Limitations Noted in the Document
- The study did not provide information about counties where the food environment is not associated with the number of highway exits.
- The study did not examine mechanisms linking food environments to obesity such as diet quality, food away from home expenditures, and exposure to food marketing.
- The study was limited to the county level data available, so it did not assess the impact of micro-level food environments by using census tract, neighborhood-level assessments, or individual-level BMI data.
- The cross-sectional nature of the dataset limited the ability to make causal statements.
- The obesity rates were based on self-reported height and weight, rather than measured height and weight.
- There are validity issues with secondary data sources, including the Food Environment Atlas, which categorizes food stores based on NAICS codes.
- The presence of 1672 counties with no highway exits meant the IV approach could not provide information on those areas.

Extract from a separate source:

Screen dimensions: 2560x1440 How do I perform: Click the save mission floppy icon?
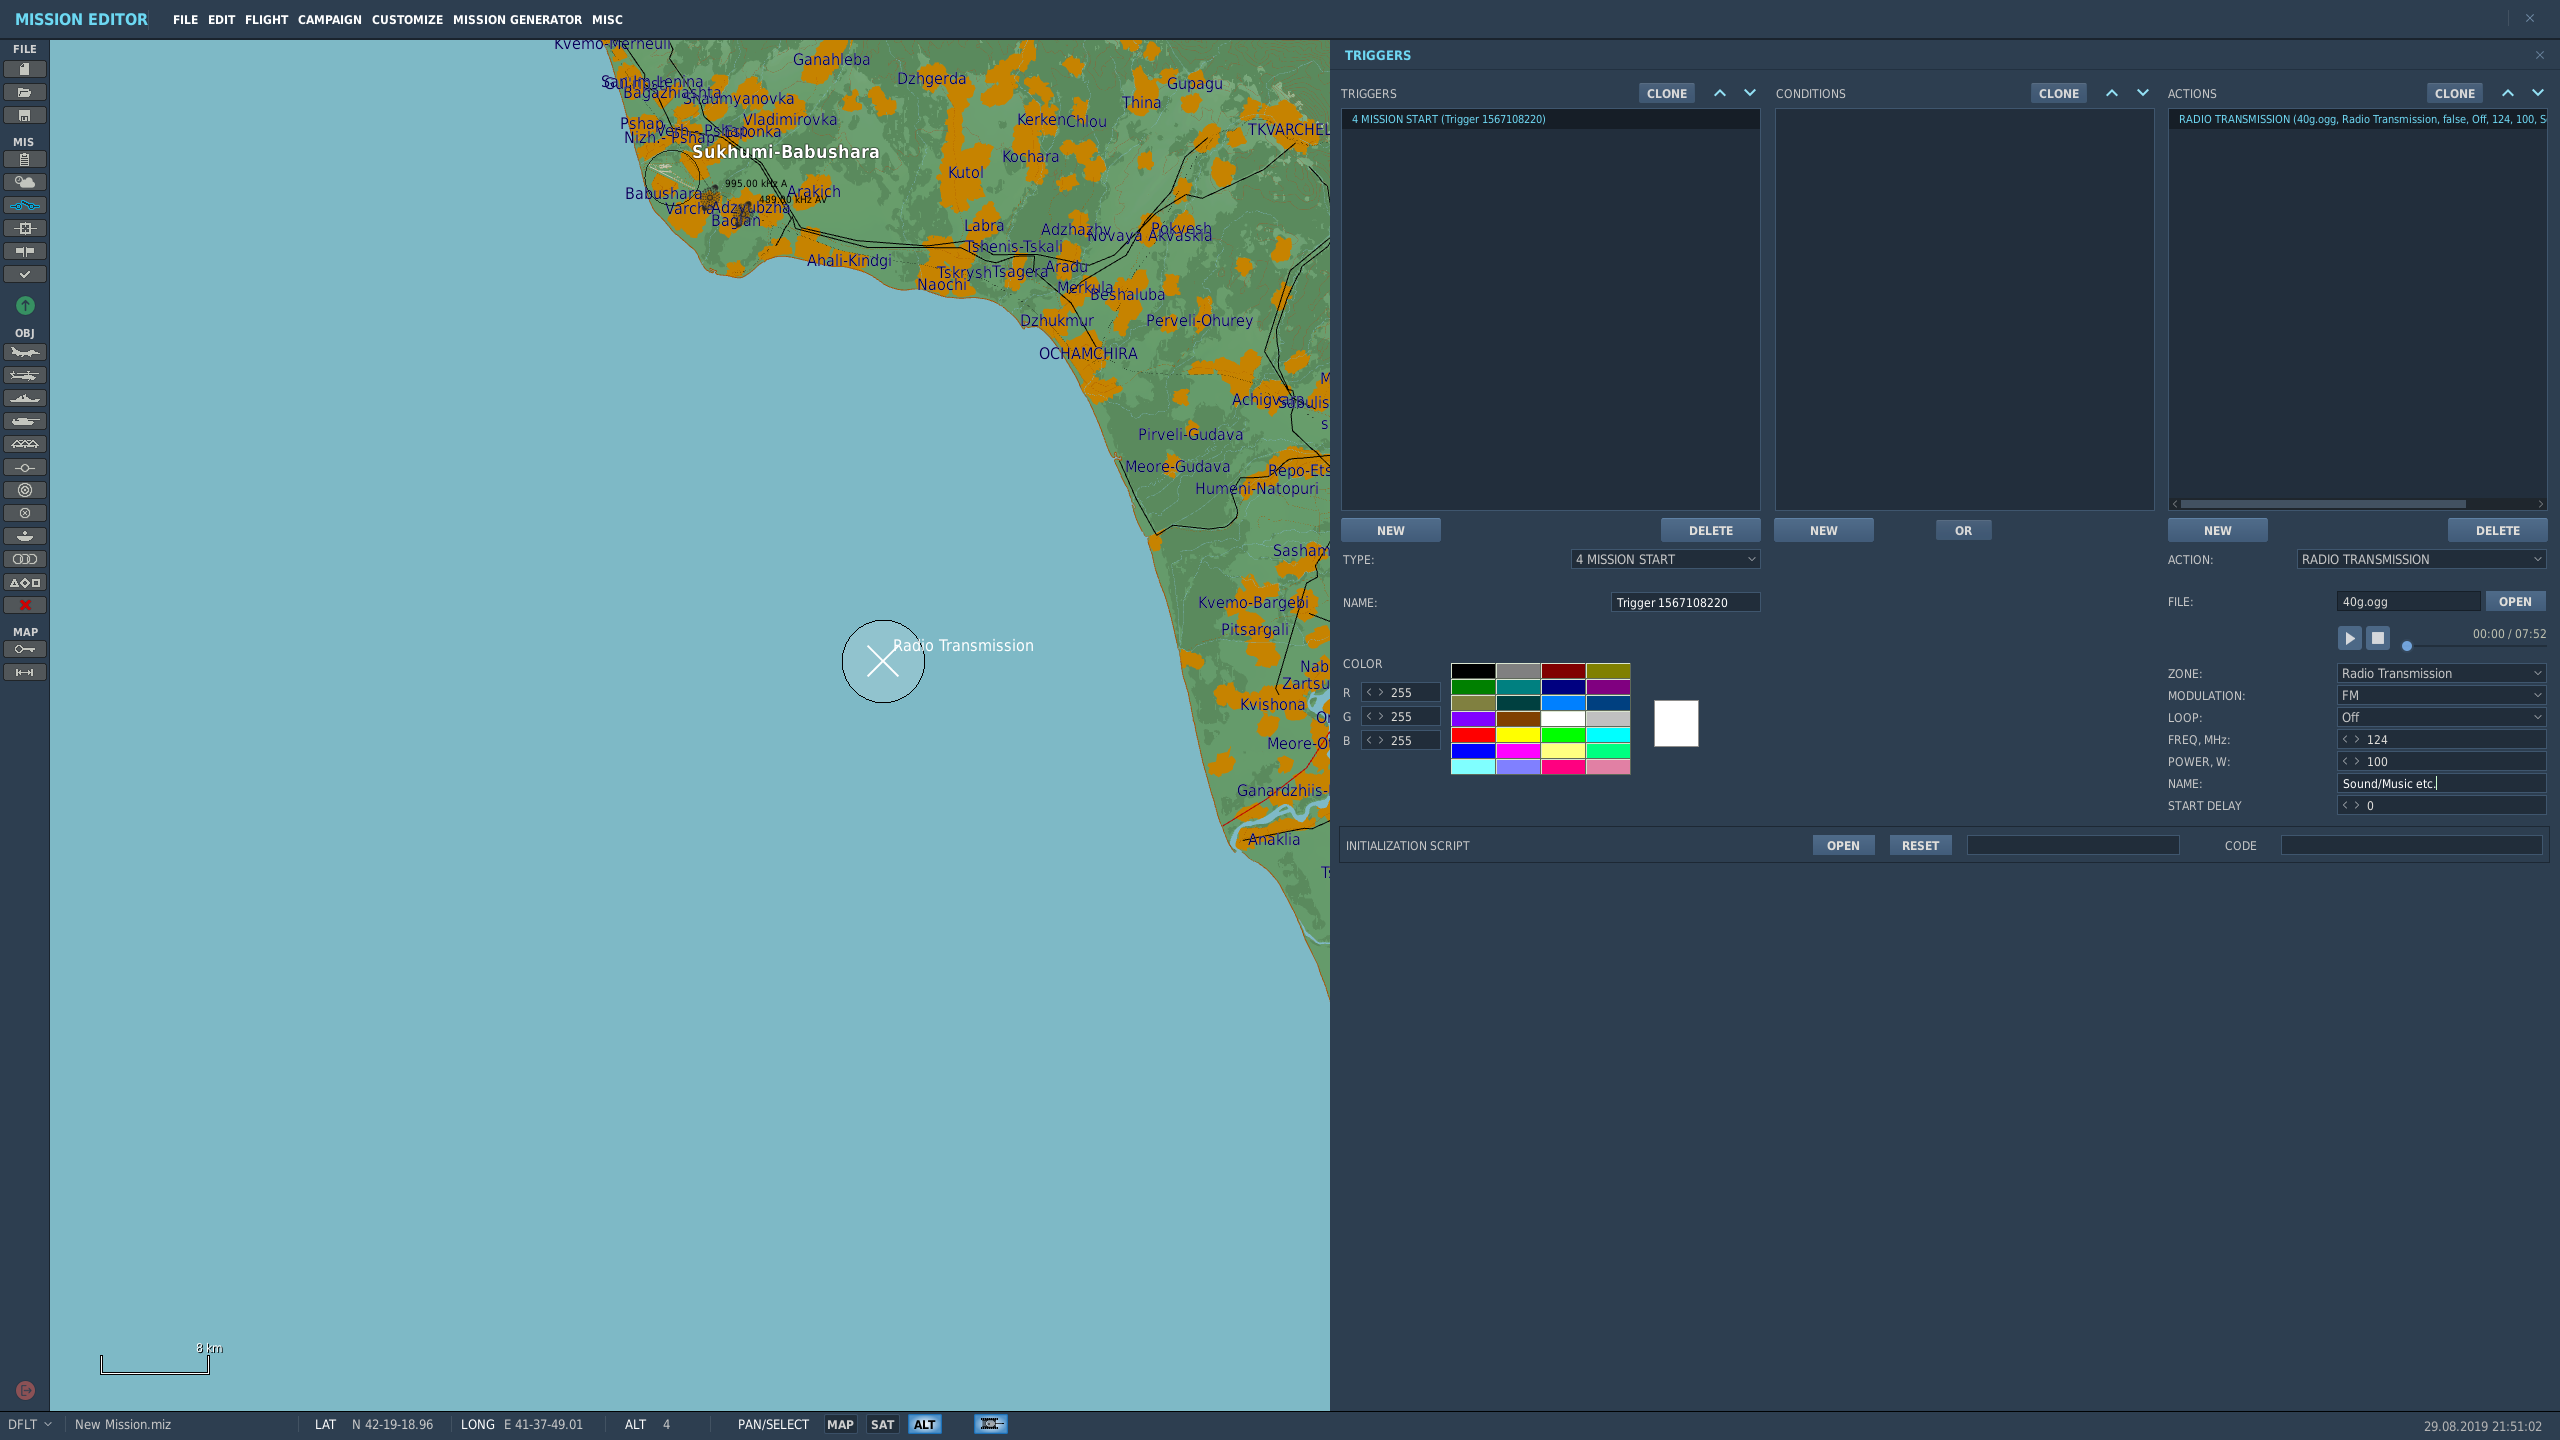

- The physical activity indicators were measures of access and conduciveness to physical activity, not information about how frequently people exercise each week.
Conclusion
The study’s findings suggest that food swamps are a significant factor in predicting adult obesity rates, surpassing the influence of food deserts. The research highlights the importance of considering relative food environment measures, emphasizing the balance between healthy and unhealthy food sources. The IV approach reveals that the food swamp effect on obesity rates is underestimated in typical OLS regression analyses, with zoning policies potentially lowering obesity rates significantly. The positive association between food swamps and obesity rates is particularly pronounced in areas with high-income inequality and among residents with limited mobility. The study underscores that the composition of retail food options is a more crucial determinant of obesity levels than other factors like supercenters or farmers’ markets. The research also emphasizes the value of incorporating county-level data to inform policy, with the aim of mitigating the harmful effects of food swamps. This study underscores the importance of recognizing food swamps as a distinct phenomenon from food deserts, supporting a multi-pronged approach to urban planning and public health interventions. Specifically, it indicates that the integration of policies like zoning laws restricting access to unhealthy food outlets and incentivizing healthy food retailers in underserved areas could be an effective strategy. Policymakers can use these results to support zoning laws and policies related to the local food environment. This can lead to greater health equity by improving food access. Future research should concentrate on refining zoning policies, understanding how to define and enforce relevant terms, and identifying priority locations for intervention. This includes strategies to reduce the harm associated with food swamps, and studying how to engage community members and leaders to develop a more comprehensive approach to obesity prevention. The findings contribute to evidence-based strategies, emphasizing the need for a proactive approach in urban planning, public health, and community engagement to tackle the obesity epidemic.